• TASK TO COMPLETE: Set down the data below word for word, starting at the line that contains "Image resolution: width=950" and ending at the line that contains "will (x=390, y=407).", with both of those lines included.
----
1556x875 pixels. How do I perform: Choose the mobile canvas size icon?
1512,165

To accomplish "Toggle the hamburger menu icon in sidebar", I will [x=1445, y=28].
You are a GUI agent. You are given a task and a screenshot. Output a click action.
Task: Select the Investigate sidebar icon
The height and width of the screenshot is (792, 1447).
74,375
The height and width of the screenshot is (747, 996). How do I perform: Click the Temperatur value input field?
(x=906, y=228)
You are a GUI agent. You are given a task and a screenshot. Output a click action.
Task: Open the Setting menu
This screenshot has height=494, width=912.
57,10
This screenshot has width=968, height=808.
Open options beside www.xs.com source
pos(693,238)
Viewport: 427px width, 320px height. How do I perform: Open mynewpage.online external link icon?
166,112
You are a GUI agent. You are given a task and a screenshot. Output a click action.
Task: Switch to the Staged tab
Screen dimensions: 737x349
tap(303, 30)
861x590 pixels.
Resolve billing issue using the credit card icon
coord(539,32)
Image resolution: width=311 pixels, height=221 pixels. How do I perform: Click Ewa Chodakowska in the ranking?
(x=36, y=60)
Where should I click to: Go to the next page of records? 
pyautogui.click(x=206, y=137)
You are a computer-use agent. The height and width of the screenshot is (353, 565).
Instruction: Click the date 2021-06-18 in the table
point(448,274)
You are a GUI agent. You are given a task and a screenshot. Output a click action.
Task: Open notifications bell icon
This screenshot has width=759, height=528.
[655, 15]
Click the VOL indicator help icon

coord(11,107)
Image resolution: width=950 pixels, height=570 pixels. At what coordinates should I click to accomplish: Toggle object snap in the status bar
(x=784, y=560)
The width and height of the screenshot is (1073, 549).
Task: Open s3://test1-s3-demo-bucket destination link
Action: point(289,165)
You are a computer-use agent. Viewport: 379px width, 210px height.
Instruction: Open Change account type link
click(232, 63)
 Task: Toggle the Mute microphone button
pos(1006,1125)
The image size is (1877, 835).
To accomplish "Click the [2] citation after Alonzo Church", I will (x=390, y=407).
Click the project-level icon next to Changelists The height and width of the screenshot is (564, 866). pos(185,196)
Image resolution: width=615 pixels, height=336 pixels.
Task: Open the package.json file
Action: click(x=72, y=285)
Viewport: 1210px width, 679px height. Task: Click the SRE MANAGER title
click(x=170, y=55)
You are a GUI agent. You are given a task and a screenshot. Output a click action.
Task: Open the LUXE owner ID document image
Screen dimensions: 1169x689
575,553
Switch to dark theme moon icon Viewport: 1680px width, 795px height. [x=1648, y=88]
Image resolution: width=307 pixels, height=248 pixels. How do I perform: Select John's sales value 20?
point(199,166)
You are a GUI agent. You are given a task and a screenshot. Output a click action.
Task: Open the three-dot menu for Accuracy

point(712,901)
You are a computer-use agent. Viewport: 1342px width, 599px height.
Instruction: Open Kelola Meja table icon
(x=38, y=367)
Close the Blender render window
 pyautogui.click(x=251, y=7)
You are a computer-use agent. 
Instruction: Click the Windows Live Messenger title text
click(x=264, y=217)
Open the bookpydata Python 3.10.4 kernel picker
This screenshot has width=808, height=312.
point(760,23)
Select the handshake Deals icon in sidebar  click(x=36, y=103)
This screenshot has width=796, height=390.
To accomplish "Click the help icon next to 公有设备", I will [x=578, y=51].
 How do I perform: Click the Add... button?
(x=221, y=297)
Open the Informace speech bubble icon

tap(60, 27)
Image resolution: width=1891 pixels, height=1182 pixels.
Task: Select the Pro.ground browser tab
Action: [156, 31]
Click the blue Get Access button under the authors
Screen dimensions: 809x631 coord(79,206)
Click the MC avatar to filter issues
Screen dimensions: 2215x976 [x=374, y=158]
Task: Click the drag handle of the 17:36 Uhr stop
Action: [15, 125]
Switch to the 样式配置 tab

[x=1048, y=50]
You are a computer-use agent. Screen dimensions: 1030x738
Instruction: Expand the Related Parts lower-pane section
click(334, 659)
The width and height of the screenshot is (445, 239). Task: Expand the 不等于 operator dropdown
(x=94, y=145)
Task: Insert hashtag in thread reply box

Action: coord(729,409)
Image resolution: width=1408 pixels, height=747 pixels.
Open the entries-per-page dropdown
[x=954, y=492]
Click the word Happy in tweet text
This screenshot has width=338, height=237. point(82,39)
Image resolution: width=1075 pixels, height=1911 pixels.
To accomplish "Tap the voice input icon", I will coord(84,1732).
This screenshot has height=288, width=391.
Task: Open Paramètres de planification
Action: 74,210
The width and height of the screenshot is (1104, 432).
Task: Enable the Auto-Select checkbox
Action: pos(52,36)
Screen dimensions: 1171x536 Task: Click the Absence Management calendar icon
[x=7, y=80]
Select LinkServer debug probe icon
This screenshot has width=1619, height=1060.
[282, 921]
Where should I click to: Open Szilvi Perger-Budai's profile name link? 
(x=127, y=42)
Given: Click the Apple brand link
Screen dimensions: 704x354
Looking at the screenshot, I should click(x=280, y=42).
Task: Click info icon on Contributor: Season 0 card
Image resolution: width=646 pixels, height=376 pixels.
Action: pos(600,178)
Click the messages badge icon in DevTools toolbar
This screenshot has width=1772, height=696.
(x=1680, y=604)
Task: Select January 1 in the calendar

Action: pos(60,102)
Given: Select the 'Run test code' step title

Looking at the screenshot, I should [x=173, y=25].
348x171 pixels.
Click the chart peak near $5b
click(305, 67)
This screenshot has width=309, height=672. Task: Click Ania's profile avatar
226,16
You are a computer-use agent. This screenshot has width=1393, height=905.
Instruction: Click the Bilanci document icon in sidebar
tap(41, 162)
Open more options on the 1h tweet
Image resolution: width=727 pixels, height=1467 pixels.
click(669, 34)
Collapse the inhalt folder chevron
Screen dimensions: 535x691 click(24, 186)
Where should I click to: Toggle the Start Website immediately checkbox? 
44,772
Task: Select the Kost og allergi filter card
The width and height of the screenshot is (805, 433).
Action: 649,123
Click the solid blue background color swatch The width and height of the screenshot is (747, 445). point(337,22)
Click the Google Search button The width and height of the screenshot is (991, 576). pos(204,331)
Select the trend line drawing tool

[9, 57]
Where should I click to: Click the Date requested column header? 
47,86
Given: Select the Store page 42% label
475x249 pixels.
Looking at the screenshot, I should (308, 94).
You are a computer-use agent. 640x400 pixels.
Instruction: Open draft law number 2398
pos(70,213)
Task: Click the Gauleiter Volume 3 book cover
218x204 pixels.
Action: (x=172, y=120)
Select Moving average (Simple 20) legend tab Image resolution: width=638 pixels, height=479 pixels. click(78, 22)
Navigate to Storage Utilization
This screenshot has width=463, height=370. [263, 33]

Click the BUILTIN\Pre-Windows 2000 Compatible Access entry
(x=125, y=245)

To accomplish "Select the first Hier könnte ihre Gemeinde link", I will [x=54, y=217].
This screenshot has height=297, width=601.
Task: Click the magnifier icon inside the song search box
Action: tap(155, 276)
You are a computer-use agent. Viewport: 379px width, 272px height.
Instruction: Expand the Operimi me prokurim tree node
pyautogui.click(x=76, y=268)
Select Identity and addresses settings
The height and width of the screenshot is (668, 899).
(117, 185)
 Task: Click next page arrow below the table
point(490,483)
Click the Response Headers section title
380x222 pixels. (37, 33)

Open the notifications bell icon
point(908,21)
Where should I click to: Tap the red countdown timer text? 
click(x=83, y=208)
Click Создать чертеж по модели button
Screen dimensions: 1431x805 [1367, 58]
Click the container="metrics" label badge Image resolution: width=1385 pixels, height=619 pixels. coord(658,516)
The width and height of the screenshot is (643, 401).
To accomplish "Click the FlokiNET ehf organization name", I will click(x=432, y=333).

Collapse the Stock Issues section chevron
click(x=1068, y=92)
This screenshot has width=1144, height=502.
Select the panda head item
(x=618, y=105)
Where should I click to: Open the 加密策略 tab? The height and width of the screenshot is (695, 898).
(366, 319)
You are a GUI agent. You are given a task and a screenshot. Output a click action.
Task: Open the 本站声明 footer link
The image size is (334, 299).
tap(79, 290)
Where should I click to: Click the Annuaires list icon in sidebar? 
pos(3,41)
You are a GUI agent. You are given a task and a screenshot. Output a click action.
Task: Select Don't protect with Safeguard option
----
• EXPECTED ANSWER:
Image resolution: width=950 pixels, height=570 pixels. At what coordinates should I click to accomplish: Toggle object snap in the status bar
(x=784, y=560)
The width and height of the screenshot is (1073, 549).
Task: Open s3://test1-s3-demo-bucket destination link
Action: point(289,165)
You are a computer-use agent. Viewport: 379px width, 210px height.
Instruction: Open Change account type link
click(232, 63)
 Task: Toggle the Mute microphone button
pos(1006,1125)
The image size is (1877, 835).
To accomplish "Click the [2] citation after Alonzo Church", I will (x=390, y=407).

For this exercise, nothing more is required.